4. Along with Christians, Sunnis, Shi'as, Ahmadis and Hindus may all be potentially charged with blasphemy. Those citizens who are more marginalised and occupy low standing social positions, may be less able to deal with the consequences of such proceedings.

 

5. The risk of becoming a victim of a blasphemy allegation will depend upon a number of factors and must be assessed on a case by case basis. Relevant factors will include the place of residence, whether it is an urban or rural area, and the individual's level of education, financial and employment status and level of public religious activity such as preaching. These factors are not exhaustive.

 

6. Non state agents who use blasphemy laws against Christians, are often motivated by spite, personal or business disputes, arguments over land and property. Certain political events may also trigger such accusations. A blasphemy allegation, without more, will not generally be enough to make out a claim under the Refugee Convention. It has to be actively followed either by the authorities in the form of charges being brought or by those making the complaint. If it is, or will be, actively pursued, then an applicant may be able to establish a real risk of harm in the home area and an insufficiency of state protection.

 

7. Like other women in Pakistan, Christian women, in general, face discrimination and may be at a heightened risk but this falls short of a generalised real risk. The need for a fact sensitive analysis is crucial in their case. Factors such as their age, place of residence and socio-economic milieu are all relevant factors when assessing the risk of abduction, conversions and forced marriages.

 

8. Relocation is normally a viable option unless an individual is accused of blasphemy which is being seriously pursued; in that situation there is, in general, no internal relocation alternative."

 

13.          In order to assess risk on return, it was incumbent on the judge to make findings regarding the Appellant's account of events in Pakistan. It was incumbent on him to make findings regarding her circumstances on return. In the absence of the Appellant, the Respondent did not have the opportunity to cross-examine the Appellant, and the Appellant had failed to address the inconsistencies in her witness statement. However, the judge simply accepted her evidence and found that she was "persecuted" on account of her Christian faith in Pakistan. He failed to address the reasons why the Respondent had not accepted the Appellant's account.

 

14.          I have taken account of the Practice Statement dated 10 February 2010, paragraph 7.2. This contemplates that an appeal may be remitted to the First-tier Tribunal where the effect of the error has been to deprive a party before the First-tier Tribunal of a fair hearing or other opportunity for the party's case to be put to and considered by the First-tier Tribunal. There has been no testing of the Appellant's evidence. I cannot rely on the findings made by the First-tier Tribunal Judge as a basis for any remaking of the decision. H aving regard to the overriding objective, I therefore find that it is appropriate to remit this case to the First-tier Tribunal.

 

Notice of Decision

15.          The decision involves the making of a material error of law and I set the decision aside.
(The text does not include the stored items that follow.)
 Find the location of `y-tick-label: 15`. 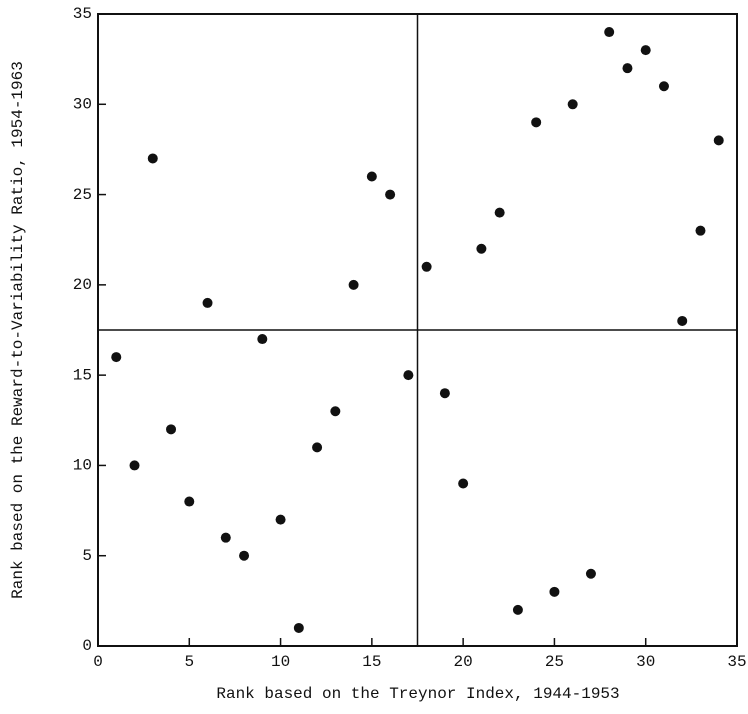

y-tick-label: 15 is located at coordinates (82, 375).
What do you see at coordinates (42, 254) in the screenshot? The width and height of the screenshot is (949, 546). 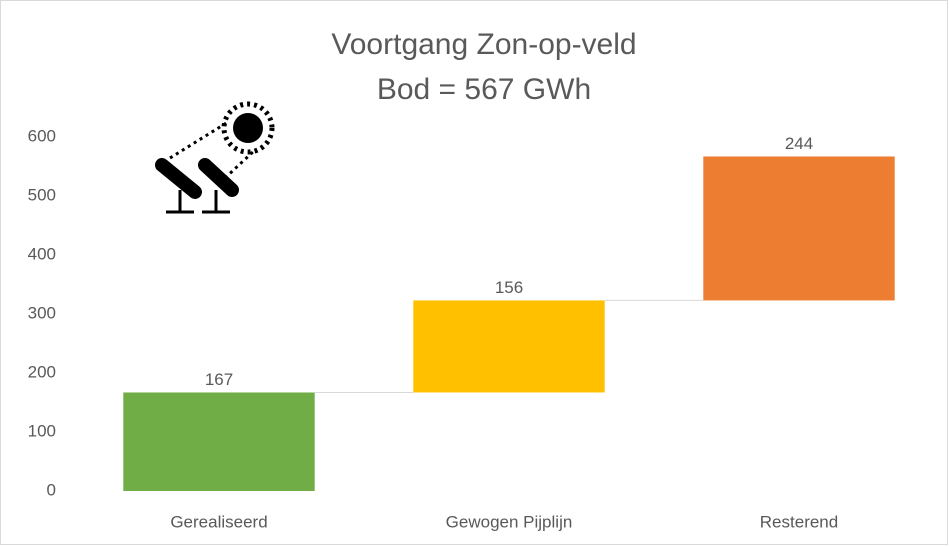 I see `y-tick-label: 400` at bounding box center [42, 254].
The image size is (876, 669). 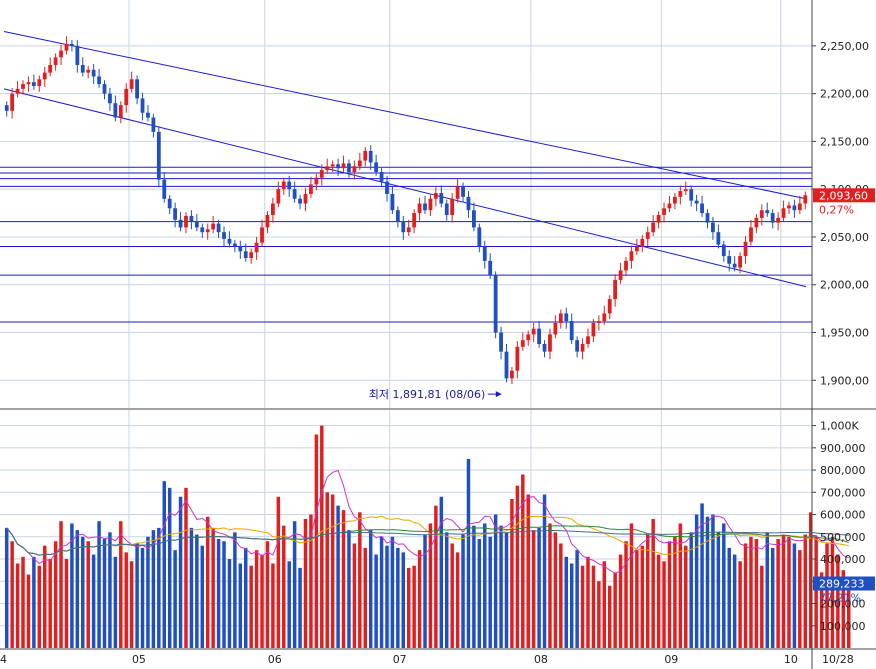 I want to click on price-tick-label: 2,050,00, so click(x=844, y=238).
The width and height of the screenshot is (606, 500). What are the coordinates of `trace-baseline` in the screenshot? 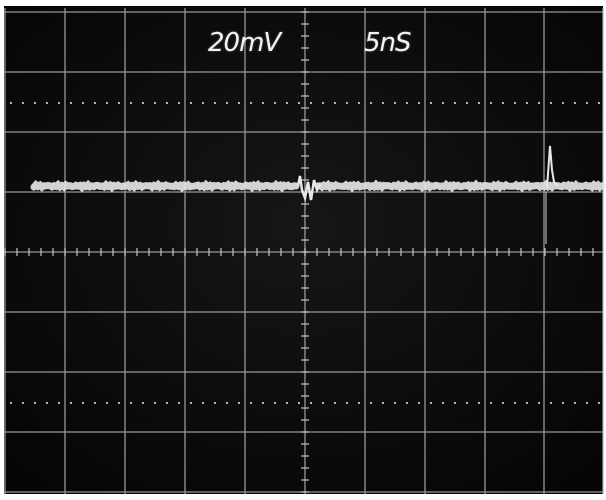 It's located at (318, 186).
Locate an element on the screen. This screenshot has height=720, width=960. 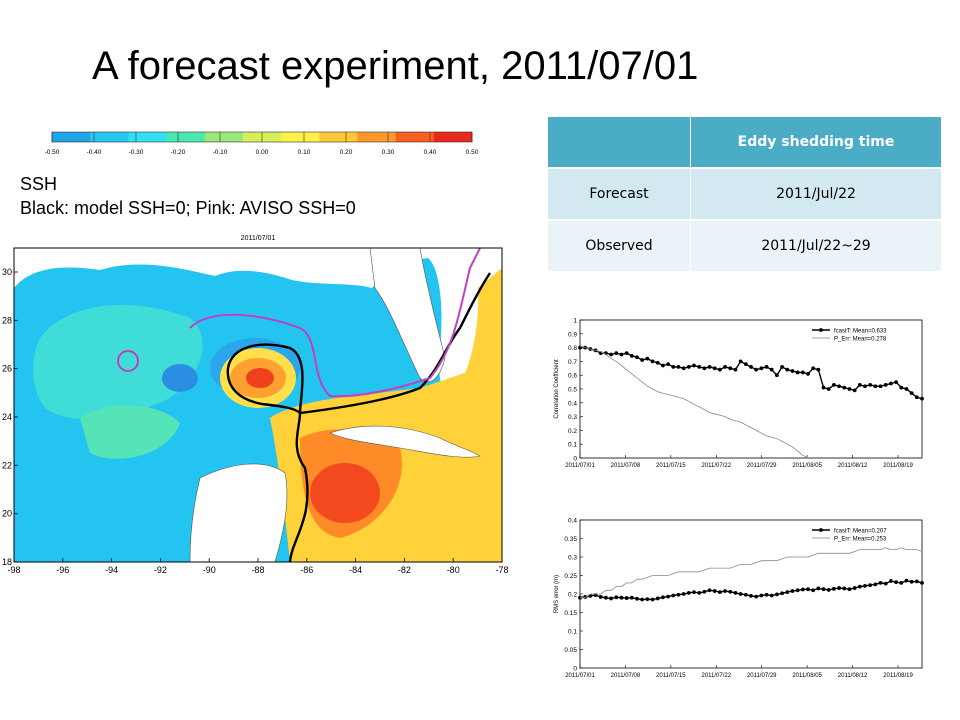
y-tick-label: 0 is located at coordinates (575, 670).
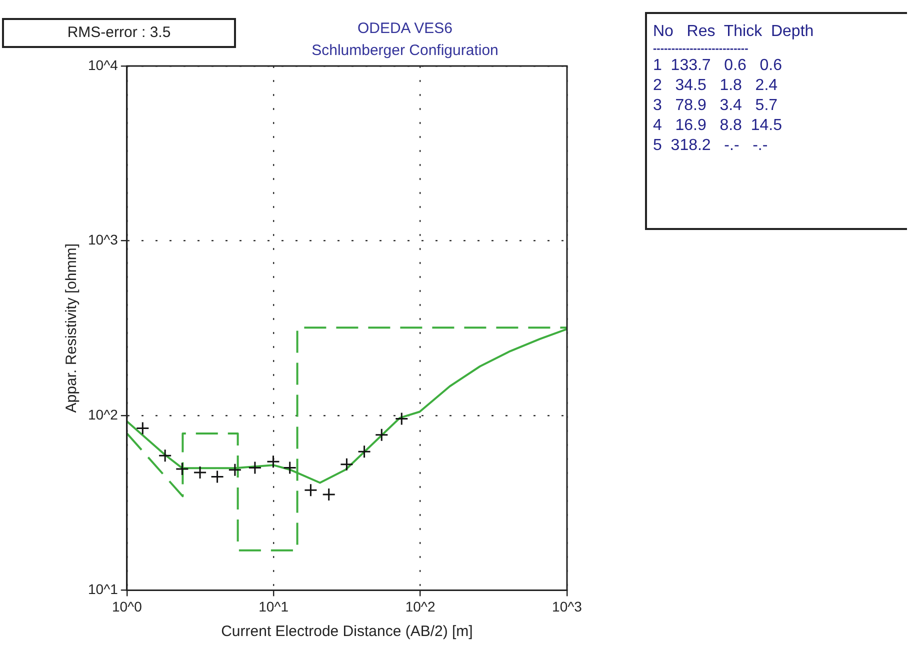  What do you see at coordinates (405, 29) in the screenshot?
I see `chart-title: ODEDA VES6` at bounding box center [405, 29].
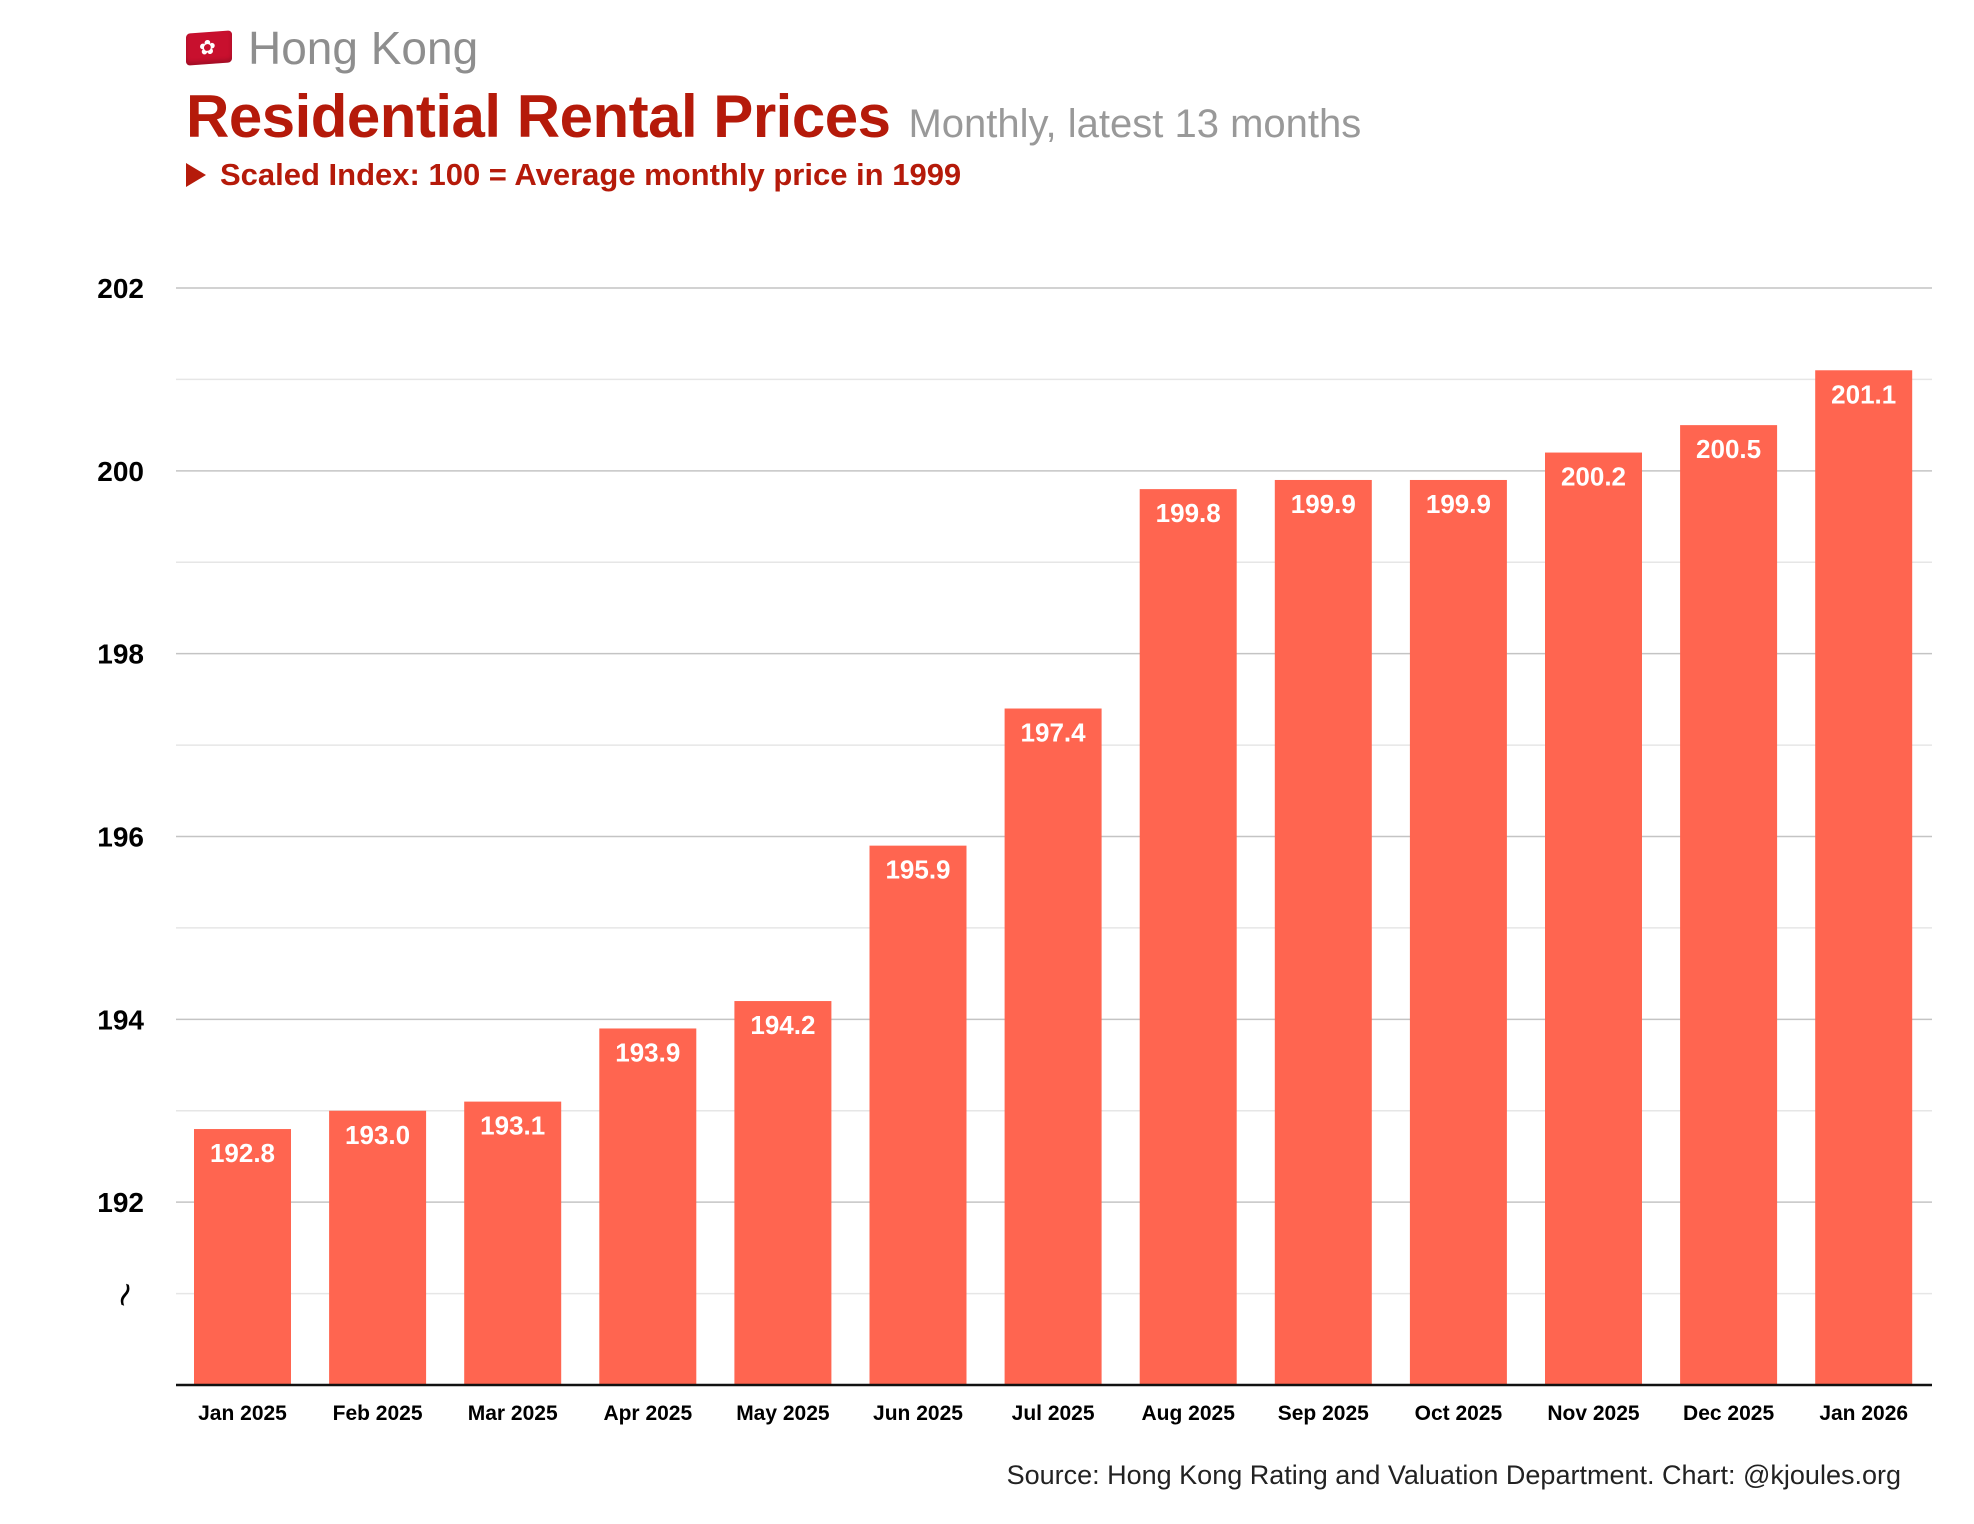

16.          The appeal is remitted to the First-tier Tribunal for rehearing.

 

Direction to the Appellant

 

There have now been two hearings in your asylum appeal which you have failed to attend. You have not given any reason for your failure to attend. You are directed to contact the Tribunal Service to inform them whether or not you are still pursuing your appeal against the Respondent's decision to refuse asylum, and whether you are intending to attend the rehearing of your appeal in the First-tier Tribunal. If you are now represented, your representatives are directed to contact the Tribunal to be put on record.

 

Direction Regarding Anonymity - Rule 14 of the Tribunal Procedure (Upper Tribunal) Rules 2008

 

Unless and until a Tribunal or court directs otherwise, the Appellant is granted anonymity. No report of these proceedings shall directly or indirectly identify her or any member of her family. This direction applies both to the Appellant and to the Respondent. Failure to comply with this direction could lead to contempt of court proceedings.